Domingo de manhã, a praça central tem cheiro de pão quente e hortaliça recém-colhida. Depois de dois anos funcionando de forma improvisada — com barracas montadas e desmontadas a cada fim de semana —, a feira de bairro ganhou estrutura fixa. Doze produtores locais ocupam agora espaços demarcados, com horário das 7h às 13h, todos os domingos.
A organização partiu de um grupo de moradores que se encontrava no café da esquina. "A gente comprava tudo no supermercado e via vizinhos plantando em casa", conta Márcia Teixeira, uma das coordenadoras. "Por que não juntar quem produz com quem consome, aqui mesmo?" A pergunta virou lista de interessados, reunião na associação de moradores e, meses depois, autorização da prefeitura para uso regular do espaço.
Do terreno ao prato
Entre as barracas, há quem vende apenas tomate e alface; quem oferece queijo artesanal; quem traz mel de apiário a três quarteirões dali. Os preços variam, mas moradores que frequentam desde o início dizem que saem gastando menos do que no mercado convencional — e conversando mais.

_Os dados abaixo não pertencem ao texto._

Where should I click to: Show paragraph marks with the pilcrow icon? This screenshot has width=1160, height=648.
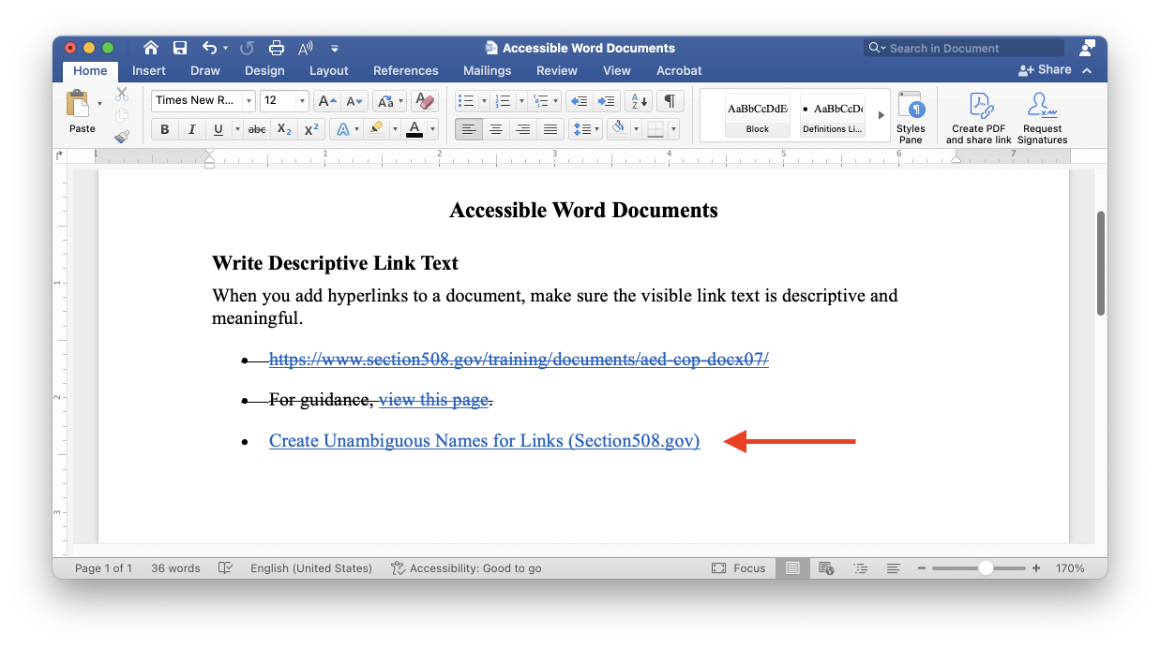pyautogui.click(x=670, y=101)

"Não é só compra. É encontro. Meu filho conheceu o Seu João, que planta cenoura, e agora quer ir todo domingo." — Ana Ribeiro, moradora do bairro
A prefeitura cedeu toldos e pontos de água. A limpeza fica por conta de uma escala rotativa de voluntários — cada produtor e duas famílias assinam um turno por mês. Funciona porque ninguém quer perder o espaço: já houve tentativa anterior de feira na região, há quinze anos, que acabou por falta de continuidade.
Regras simples
Para participar, o produtor precisa morar ou cultivar a no máximo dez quilômetros da praça. Não há taxa de barraca no primeiro ano; depois, uma contribuição simbólica financia lixeiras e cartazes. Proibido vender produto industrializado em embalagem — a feira é de hortifruti, grãos, pães e derivados feitos na região.
Nos primeiros domingos com estrutura fixa, a movimentação superou o esperado. Filas se formaram na barraca de ovos caipiras; a de folhas verdes esgotou em duas horas. Alguns moradores sugeriram ampliar para sábado alternado, mas as coordenadoras preferem consolidar o domingo antes de crescer.
Para quem nunca foi: chegue cedo se quiser escolher. Depois das 11h, o movimento diminui, mas ainda há produto — e sempre alguém disposto a contar como planta, colhe ou faz o pão que vende. A feira fica na Praça Central, entre as ruas das Acácias e do Limoeiro. Estacionamento limitado; muita gente vem a pé ou de bicicleta.